Even if you aren't familiar with San Diego, you should recognise it. It's here that Marilyn Monroe was romanced by Tony Curtis in Some Like It Hot and Tom Cruise became a Top Gun admired by a smitten Kelly McGillis.
And, even though the public relations folk would rather it wasn’t mentioned, scenes for the gritty film Traffic, starring Michael Douglas, Benicio del Toro and Catherine Zeta-Jones, were filmed here too.
British Airways now runs non-stop daily flights between San Diego and London Heathrow and therefore the city is becoming more popular with British buyers keen to own a Pacific-side home.
Less expensive and boisterous than its northern neighbour Los Angeles, Hollywood executives and Californian business gurus are emigrating down here to live a quieter life.
Brian Arrington from Pacific Sotheby’s International Realty believes the new flights will make a big difference to the local property market.
“It takes two-and-a-half hours to drive to Los Angeles and another two hours to park and check in. So, cutting this time off the journey will encourage Europeans to spend more time in America’s Sun Belt,” he says.

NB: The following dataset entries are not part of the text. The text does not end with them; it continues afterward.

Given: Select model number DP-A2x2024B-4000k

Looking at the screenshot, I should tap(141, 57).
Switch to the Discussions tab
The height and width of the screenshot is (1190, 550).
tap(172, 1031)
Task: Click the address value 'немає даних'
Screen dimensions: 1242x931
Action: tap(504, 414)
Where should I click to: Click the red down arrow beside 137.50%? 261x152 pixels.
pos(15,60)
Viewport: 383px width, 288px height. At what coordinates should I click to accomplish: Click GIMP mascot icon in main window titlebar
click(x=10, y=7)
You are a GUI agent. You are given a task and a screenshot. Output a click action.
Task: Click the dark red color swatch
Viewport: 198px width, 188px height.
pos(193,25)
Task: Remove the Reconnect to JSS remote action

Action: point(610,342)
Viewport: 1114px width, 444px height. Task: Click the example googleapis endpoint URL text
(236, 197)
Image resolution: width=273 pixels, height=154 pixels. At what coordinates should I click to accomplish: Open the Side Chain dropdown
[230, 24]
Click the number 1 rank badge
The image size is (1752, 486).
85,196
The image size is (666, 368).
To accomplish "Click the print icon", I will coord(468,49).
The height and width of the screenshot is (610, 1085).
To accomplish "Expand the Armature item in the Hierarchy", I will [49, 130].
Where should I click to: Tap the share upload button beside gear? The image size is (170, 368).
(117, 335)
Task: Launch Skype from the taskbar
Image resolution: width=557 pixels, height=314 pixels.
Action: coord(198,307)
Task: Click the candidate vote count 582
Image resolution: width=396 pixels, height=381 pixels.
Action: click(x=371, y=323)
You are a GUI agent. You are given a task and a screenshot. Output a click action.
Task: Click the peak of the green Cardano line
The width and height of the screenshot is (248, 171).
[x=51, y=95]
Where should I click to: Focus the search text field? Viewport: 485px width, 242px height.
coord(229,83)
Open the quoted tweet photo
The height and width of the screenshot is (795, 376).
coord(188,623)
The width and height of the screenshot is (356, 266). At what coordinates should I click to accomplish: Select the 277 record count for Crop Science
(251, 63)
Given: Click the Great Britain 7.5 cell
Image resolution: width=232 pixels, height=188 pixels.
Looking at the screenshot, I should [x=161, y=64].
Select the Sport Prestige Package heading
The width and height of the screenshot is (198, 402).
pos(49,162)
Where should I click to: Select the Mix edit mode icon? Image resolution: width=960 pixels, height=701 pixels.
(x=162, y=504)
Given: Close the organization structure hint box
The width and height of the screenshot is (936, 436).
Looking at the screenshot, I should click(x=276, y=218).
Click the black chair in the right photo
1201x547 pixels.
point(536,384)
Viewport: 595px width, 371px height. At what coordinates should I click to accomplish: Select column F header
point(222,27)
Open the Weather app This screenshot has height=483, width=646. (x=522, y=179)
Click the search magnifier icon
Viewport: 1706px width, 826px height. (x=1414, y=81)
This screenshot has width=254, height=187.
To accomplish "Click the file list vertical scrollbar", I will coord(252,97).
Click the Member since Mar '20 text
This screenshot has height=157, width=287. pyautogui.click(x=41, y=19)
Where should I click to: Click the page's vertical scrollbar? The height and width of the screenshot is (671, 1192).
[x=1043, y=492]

You won’t get the same bargain basement deals as in Florida, but you can pick up a small house in North Park or University Heights, not far from San Diego’s revamped downtown Gas Lamp Quarter, for about £250,000.
There’s a lot of choice in San Diego, with a number of communities offering different styles of housing, explains Rick Hagen from Sotheby’s.
“Mission Hills has some of the oldest homes dating back to the early 1900s. La Jolla can be even more expensive than Beverley Hills, with prices from £600,000 to £20 million. And, Pacific Beach (PB, as it’s known), is where the kids like to hang out,” Hagen adds.
One of the hardest hit counties during the credit crunch was Spring Valley, where Hagen saw the price of one home plummet by 70%. The beach communities also went a bit flat, but have bounced back.
One of the holiday home gems is Cape Cod-style Coronado, on San Diego Bay. Sotheby’s Scott Aurich argues that “although you might get less in money terms for a house here, you get more when it comes to lifestyle”.
For instance, there are some incredible ‘man caves’ (a very male space for poker, billiards, cigar puffing and wine quaffing) in the homes Aurich sells. They range from £1-£10 million plus, depending on how far you are from the beach and the famed Hotel del Coronado (the Hotel Del), where Edward VIII met Wallis Simpson and Marilyn Monroe strutted her stuff.
Investors might want to check out Coronado Cays, popular with snowbirds flocking to the sun from wintry Canada and parched Arizonians who want to cool down during a desert summer. A waterside home with a place right outside your front door to park your boat starts at £75,000 and goes up to a star-studded £5 million.